Exercise –
A word-for-word transcription of the data below is required.
####
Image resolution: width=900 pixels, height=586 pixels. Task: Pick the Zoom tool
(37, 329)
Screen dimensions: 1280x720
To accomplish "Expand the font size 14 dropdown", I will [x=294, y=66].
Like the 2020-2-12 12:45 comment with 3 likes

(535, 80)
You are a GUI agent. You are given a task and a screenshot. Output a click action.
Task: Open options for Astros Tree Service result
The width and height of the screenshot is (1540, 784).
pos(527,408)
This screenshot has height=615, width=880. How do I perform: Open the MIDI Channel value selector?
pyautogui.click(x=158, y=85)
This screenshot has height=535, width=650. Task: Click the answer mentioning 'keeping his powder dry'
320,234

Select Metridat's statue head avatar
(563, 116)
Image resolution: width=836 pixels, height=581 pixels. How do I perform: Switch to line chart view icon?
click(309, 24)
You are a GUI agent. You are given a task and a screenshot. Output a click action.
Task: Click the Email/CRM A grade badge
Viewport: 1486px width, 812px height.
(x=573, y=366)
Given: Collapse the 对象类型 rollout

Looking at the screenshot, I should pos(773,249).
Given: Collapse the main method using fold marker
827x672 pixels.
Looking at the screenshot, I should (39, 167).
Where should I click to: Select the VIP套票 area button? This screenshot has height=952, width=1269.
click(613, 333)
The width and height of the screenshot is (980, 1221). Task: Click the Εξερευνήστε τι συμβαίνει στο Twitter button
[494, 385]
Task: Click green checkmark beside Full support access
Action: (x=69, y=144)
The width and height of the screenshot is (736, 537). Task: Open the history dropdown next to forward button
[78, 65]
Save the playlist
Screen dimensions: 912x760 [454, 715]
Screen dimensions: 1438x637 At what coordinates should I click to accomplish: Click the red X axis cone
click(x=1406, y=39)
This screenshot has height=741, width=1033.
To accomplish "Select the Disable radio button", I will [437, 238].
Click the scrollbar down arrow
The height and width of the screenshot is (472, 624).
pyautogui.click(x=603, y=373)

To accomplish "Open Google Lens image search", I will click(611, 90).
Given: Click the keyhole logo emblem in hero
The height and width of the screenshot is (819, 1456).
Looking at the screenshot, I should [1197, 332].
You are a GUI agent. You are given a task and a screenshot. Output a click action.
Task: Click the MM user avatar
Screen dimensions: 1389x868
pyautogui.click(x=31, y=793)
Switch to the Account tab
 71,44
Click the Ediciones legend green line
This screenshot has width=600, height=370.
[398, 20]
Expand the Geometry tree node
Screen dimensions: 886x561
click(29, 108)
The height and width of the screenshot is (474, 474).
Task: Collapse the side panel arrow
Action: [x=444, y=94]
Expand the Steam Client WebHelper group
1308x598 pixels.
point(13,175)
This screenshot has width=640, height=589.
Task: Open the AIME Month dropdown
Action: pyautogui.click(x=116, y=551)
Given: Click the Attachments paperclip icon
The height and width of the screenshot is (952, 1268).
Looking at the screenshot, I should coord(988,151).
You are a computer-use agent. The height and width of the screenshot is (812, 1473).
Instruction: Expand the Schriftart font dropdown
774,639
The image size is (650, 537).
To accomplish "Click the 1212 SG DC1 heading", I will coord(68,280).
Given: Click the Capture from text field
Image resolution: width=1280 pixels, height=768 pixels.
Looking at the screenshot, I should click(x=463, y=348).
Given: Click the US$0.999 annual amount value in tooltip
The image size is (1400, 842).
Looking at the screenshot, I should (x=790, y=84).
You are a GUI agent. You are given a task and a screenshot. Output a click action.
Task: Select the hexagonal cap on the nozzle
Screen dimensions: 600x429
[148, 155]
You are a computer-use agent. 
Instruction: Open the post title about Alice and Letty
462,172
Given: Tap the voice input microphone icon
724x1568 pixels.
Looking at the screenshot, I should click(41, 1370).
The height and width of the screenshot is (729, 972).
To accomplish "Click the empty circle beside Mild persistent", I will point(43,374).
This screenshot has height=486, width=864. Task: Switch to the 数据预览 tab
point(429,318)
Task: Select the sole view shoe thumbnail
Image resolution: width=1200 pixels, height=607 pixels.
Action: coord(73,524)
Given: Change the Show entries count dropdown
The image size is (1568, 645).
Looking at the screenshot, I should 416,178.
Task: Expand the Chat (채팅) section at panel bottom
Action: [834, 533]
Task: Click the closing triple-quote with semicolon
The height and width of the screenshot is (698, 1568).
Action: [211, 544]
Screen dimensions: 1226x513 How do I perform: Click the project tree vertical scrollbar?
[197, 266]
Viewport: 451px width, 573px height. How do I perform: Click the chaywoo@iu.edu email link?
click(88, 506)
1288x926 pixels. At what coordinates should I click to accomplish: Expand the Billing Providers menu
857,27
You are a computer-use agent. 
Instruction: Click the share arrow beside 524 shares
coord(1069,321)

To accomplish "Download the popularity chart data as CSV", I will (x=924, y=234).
####
Result for this exercise –
Image resolution: width=900 pixels, height=586 pixels. Task: Pick the Zoom tool
(37, 329)
Screen dimensions: 1280x720
To accomplish "Expand the font size 14 dropdown", I will [x=294, y=66].
Like the 2020-2-12 12:45 comment with 3 likes

(535, 80)
You are a GUI agent. You are given a task and a screenshot. Output a click action.
Task: Open options for Astros Tree Service result
The width and height of the screenshot is (1540, 784).
pos(527,408)
This screenshot has height=615, width=880. How do I perform: Open the MIDI Channel value selector?
pyautogui.click(x=158, y=85)
This screenshot has height=535, width=650. Task: Click the answer mentioning 'keeping his powder dry'
320,234

Select Metridat's statue head avatar
(563, 116)
Image resolution: width=836 pixels, height=581 pixels. How do I perform: Switch to line chart view icon?
click(309, 24)
You are a GUI agent. You are given a task and a screenshot. Output a click action.
Task: Click the Email/CRM A grade badge
Viewport: 1486px width, 812px height.
(x=573, y=366)
Given: Collapse the 对象类型 rollout

Looking at the screenshot, I should pos(773,249).
Given: Collapse the main method using fold marker
827x672 pixels.
Looking at the screenshot, I should (39, 167).
Where should I click to: Select the VIP套票 area button? This screenshot has height=952, width=1269.
click(613, 333)
The width and height of the screenshot is (980, 1221). Task: Click the Εξερευνήστε τι συμβαίνει στο Twitter button
[494, 385]
Task: Click green checkmark beside Full support access
Action: (x=69, y=144)
The width and height of the screenshot is (736, 537). Task: Open the history dropdown next to forward button
[78, 65]
Save the playlist
Screen dimensions: 912x760 [454, 715]
Screen dimensions: 1438x637 At what coordinates should I click to accomplish: Click the red X axis cone
click(x=1406, y=39)
This screenshot has height=741, width=1033.
To accomplish "Select the Disable radio button", I will [437, 238].
Click the scrollbar down arrow
The height and width of the screenshot is (472, 624).
pyautogui.click(x=603, y=373)

To accomplish "Open Google Lens image search", I will click(611, 90).
Given: Click the keyhole logo emblem in hero
The height and width of the screenshot is (819, 1456).
Looking at the screenshot, I should [1197, 332].
You are a GUI agent. You are given a task and a screenshot. Output a click action.
Task: Click the MM user avatar
Screen dimensions: 1389x868
pyautogui.click(x=31, y=793)
Switch to the Account tab
 71,44
Click the Ediciones legend green line
This screenshot has width=600, height=370.
[398, 20]
Expand the Geometry tree node
Screen dimensions: 886x561
click(29, 108)
The height and width of the screenshot is (474, 474).
Task: Collapse the side panel arrow
Action: [x=444, y=94]
Expand the Steam Client WebHelper group
1308x598 pixels.
point(13,175)
This screenshot has width=640, height=589.
Task: Open the AIME Month dropdown
Action: pyautogui.click(x=116, y=551)
Given: Click the Attachments paperclip icon
The height and width of the screenshot is (952, 1268).
Looking at the screenshot, I should coord(988,151).
You are a computer-use agent. The height and width of the screenshot is (812, 1473).
Instruction: Expand the Schriftart font dropdown
774,639
The image size is (650, 537).
To accomplish "Click the 1212 SG DC1 heading", I will coord(68,280).
Given: Click the Capture from text field
Image resolution: width=1280 pixels, height=768 pixels.
Looking at the screenshot, I should click(x=463, y=348).
Given: Click the US$0.999 annual amount value in tooltip
The image size is (1400, 842).
Looking at the screenshot, I should (x=790, y=84).
You are a GUI agent. You are given a task and a screenshot. Output a click action.
Task: Select the hexagonal cap on the nozzle
Screen dimensions: 600x429
[148, 155]
You are a computer-use agent. 
Instruction: Open the post title about Alice and Letty
462,172
Given: Tap the voice input microphone icon
724x1568 pixels.
Looking at the screenshot, I should click(41, 1370).
The height and width of the screenshot is (729, 972).
To accomplish "Click the empty circle beside Mild persistent", I will point(43,374).
This screenshot has height=486, width=864. Task: Switch to the 数据预览 tab
point(429,318)
Task: Select the sole view shoe thumbnail
Image resolution: width=1200 pixels, height=607 pixels.
Action: coord(73,524)
Given: Change the Show entries count dropdown
The image size is (1568, 645).
Looking at the screenshot, I should 416,178.
Task: Expand the Chat (채팅) section at panel bottom
Action: [834, 533]
Task: Click the closing triple-quote with semicolon
The height and width of the screenshot is (698, 1568).
Action: [211, 544]
Screen dimensions: 1226x513 How do I perform: Click the project tree vertical scrollbar?
[197, 266]
Viewport: 451px width, 573px height. How do I perform: Click the chaywoo@iu.edu email link?
click(88, 506)
1288x926 pixels. At what coordinates should I click to accomplish: Expand the Billing Providers menu
857,27
You are a computer-use agent. 
Instruction: Click the share arrow beside 524 shares
coord(1069,321)

To accomplish "Download the popularity chart data as CSV", I will (x=924, y=234).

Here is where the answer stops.